As disclosed in U.S. Pat. Nos. 4,258,264, 4,276,473, 4,315,318 and 4,387,428, it has been proposed to use a stimulable phosphor in a radiation image recording and reproducing system. Specifically, a sheet comprising the stimulable phosphor is first exposed to a radiation passing through an object to have a radiation image stored therein, and is then scanned with stimulating rays which cause it to emit light in proportion to the radiation energy stored. The light emitted from the stimulable phosphor sheet when the sheet is exposed to the stimulating rays is photoelectrically detected and converted into an electric image signal, which is processed as desired, to reproduce a visible image having improved quality, particularly high diagnostic efficiency and accuracy. The visible image which is finally obtained may be reproduced in the form of a hard copy or may be displayed on a cathode ray tube (CRT).
In such a radiation image recording and reproducing system, a read-out apparatus as shown in FIG. 2 is proposed to be used for scanning the stimulable phosphor sheet with stimulating rays as of a laser beam to have light emitted from the stimulable phosphor sheet and reading out the emitted light photoelectrically.
Referring to FIG. 2, a stimulating light beam 2 is emitted from a stimulating light source 1 and the diameter of the light beam 2 is rigidly controlled by means of a beam expander 3, and is deflected by a light deflector 4 such as a galvanometer mirror to scan a stimulable phosphor sheet 10 by way of a mirror 5. Between the light deflector 4 and the mirror 5 is provided an f.theta.-lens 6 so that the light beam 2 may perform a main scanning in the direction of arrow C on the sheet 10 with a constant beam diameter at a constant speed.

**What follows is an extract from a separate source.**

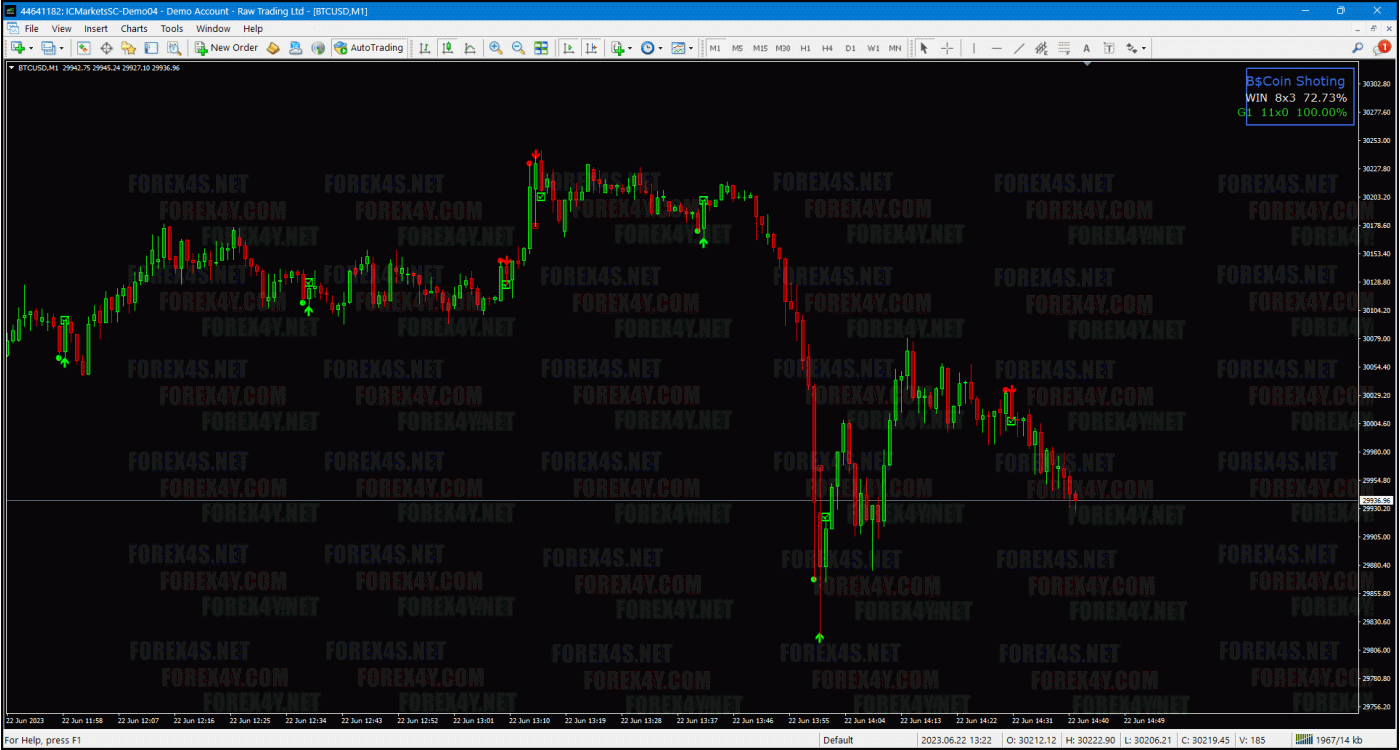The image size is (1400, 750).
Task: Open the Navigator panel icon
Action: pos(128,48)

The sheet 10 is fed in the direction of arrow A to perform a sub-scanning, whereby the stimulating light beam scans the whole face of the sheet 10. By scanning the stimulating light beam 2 on the sheet 10, the sheet 10 emits light of such amount as to correspond to the stored radiation energy and the emitted light enters a light guide (light guiding sheet) 8 through the entrance face 8a thereof. The emitted light having entered the light guide 8 is transmitted to the exit face 8b by repeating total reflection and is received by a photodetector 9 such as a photomultiplier tube which is provided adjacent to the exit face 8b of the light guide. The light guide 8 and the photodetector 9 constitute a photoelectric read-out means 7.
The emitted light detected by the photodetector 9 is converted into an electric image signal and output from the photodetector 9, which signal is in turn amplified, A/D-converted, signal-processed and output as a visible image on a recording material such as a photosensitive material or a display device such as a CRT.
In the embodiment shown in FIG. 2, a reflector 14 is provided in front of the entrance face 8a of the light guide 8 with the scanning line located therebetween to reflect effectively the light emitted from the sheet 10 toward the entrance face 8a of the light guide 8 and increase the light collecting efficiency of the read-out system.
In the above-described read-out system, however, there occurs a so-called flare phenomenon so that, as shown in FIG. 3 when viewed from the direction of arrow B in FIG. 2, the stimulating light beam 2a impinging upon the sheet 10 is reflected by the surface of the sheet 10 and the reflected stimulating light (scattering light) 2b is reflected again by various parts of the read-out apparatus such as the reflector 14, the entrance face 8b of the light guide 8 and so forth and then impinge upon the sheet 10 again causing light emitted again therefrom. The extra light emitted again from the sheet 10 by this phenomenon is not the light from the point scanned originally by the stimulating light beam 2a, and accordingly, it will be a noise in the finally obtained radiation image and deteriorate the quality of the image lowering the contrast of the image.